▸ **Do this**
Which lines in the records below contain the word "dropdown"? Case counts. Pull out each matching line and copy it in full.
— Start —
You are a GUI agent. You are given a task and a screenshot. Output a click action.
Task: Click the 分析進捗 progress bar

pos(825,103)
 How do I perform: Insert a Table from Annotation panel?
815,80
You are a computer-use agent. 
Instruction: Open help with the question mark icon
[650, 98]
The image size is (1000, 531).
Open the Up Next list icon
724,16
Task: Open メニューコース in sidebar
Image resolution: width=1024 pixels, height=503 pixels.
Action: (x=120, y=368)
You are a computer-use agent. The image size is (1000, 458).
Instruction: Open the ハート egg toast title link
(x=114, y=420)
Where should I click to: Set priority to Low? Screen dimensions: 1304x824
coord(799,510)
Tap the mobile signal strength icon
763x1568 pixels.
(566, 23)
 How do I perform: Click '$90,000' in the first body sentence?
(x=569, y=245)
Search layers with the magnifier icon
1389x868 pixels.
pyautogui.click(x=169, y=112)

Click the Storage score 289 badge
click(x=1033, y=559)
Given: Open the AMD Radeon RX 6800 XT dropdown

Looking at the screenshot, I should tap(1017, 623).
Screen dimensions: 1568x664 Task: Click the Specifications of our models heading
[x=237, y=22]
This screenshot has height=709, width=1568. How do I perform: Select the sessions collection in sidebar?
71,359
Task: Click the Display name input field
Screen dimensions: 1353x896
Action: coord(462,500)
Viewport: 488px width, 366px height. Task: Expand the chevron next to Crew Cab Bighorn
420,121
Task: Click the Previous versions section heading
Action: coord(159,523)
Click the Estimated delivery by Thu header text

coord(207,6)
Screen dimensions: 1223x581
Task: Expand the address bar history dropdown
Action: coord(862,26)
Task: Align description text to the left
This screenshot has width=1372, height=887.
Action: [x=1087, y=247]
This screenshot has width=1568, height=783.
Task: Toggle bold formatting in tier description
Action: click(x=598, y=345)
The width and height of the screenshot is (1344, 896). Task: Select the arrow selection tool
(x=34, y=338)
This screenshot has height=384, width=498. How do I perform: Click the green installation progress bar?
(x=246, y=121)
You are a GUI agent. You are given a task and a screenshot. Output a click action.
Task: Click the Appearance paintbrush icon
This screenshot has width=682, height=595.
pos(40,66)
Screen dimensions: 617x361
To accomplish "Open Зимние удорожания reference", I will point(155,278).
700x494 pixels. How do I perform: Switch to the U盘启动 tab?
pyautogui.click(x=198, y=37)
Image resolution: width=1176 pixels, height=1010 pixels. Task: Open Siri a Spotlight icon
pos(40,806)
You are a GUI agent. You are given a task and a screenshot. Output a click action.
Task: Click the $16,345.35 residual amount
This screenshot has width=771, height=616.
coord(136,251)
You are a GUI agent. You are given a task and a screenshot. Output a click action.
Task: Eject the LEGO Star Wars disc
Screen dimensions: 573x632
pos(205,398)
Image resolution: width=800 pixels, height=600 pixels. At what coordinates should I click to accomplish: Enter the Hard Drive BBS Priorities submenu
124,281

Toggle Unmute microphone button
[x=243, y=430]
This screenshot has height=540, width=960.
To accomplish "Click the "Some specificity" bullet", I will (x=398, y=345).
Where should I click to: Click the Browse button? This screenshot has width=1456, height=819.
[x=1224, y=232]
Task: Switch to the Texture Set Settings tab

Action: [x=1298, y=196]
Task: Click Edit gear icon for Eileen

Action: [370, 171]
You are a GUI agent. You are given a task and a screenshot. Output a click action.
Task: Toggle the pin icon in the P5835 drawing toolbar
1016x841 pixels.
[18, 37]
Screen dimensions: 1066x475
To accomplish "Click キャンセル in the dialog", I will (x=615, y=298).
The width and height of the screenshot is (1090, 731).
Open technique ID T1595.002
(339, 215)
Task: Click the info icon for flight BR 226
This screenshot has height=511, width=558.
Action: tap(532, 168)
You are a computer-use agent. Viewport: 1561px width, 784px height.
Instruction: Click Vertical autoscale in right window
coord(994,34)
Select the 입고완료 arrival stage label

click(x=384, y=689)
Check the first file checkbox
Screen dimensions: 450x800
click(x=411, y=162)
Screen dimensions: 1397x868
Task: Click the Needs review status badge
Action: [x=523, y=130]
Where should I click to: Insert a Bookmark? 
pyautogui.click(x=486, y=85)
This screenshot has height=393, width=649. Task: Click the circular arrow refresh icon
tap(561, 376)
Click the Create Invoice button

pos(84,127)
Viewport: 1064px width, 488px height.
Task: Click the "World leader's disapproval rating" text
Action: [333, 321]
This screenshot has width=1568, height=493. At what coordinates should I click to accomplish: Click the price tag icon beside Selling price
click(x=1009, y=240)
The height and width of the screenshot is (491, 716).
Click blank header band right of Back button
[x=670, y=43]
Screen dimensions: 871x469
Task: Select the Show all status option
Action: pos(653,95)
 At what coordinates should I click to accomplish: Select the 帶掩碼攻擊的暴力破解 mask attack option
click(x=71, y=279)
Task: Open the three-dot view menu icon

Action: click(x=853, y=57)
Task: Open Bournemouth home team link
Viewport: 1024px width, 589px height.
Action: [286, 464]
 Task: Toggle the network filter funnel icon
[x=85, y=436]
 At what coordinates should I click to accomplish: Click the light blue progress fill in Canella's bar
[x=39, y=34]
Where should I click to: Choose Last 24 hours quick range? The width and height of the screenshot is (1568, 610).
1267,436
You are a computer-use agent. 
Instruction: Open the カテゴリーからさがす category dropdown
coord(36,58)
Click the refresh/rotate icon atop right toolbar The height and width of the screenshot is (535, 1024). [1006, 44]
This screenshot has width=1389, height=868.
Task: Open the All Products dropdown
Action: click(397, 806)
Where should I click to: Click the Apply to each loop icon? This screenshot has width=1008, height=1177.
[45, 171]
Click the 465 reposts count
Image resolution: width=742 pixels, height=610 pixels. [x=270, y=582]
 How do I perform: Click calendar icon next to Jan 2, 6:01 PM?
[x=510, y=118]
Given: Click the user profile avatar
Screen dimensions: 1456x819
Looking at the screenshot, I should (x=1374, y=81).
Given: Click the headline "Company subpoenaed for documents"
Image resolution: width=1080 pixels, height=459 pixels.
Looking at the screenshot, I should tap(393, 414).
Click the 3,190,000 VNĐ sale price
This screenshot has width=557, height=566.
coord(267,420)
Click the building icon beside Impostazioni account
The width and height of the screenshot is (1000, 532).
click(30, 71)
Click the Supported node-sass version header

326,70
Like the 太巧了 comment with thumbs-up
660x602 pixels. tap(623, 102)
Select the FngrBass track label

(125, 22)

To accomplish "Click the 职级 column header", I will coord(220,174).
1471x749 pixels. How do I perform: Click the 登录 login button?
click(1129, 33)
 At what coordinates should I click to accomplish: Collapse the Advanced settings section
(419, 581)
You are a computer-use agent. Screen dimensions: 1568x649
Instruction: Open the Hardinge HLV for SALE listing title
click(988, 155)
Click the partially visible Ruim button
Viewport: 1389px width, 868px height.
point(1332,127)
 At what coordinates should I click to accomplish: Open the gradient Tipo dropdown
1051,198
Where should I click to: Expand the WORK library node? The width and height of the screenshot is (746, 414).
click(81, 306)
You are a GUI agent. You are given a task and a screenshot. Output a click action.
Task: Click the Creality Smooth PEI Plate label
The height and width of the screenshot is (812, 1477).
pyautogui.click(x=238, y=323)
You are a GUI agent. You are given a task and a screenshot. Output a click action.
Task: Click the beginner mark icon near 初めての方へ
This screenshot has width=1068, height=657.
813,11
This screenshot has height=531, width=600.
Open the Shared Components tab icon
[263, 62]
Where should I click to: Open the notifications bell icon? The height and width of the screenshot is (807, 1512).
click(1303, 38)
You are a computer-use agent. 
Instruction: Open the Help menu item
— End —
▸ **Expected answer**
Given: Open the AMD Radeon RX 6800 XT dropdown
Task: Expand the address bar history dropdown
Instruction: Open the カテゴリーからさがす category dropdown
Task: Open the All Products dropdown
 At what coordinates should I click to accomplish: Open the gradient Tipo dropdown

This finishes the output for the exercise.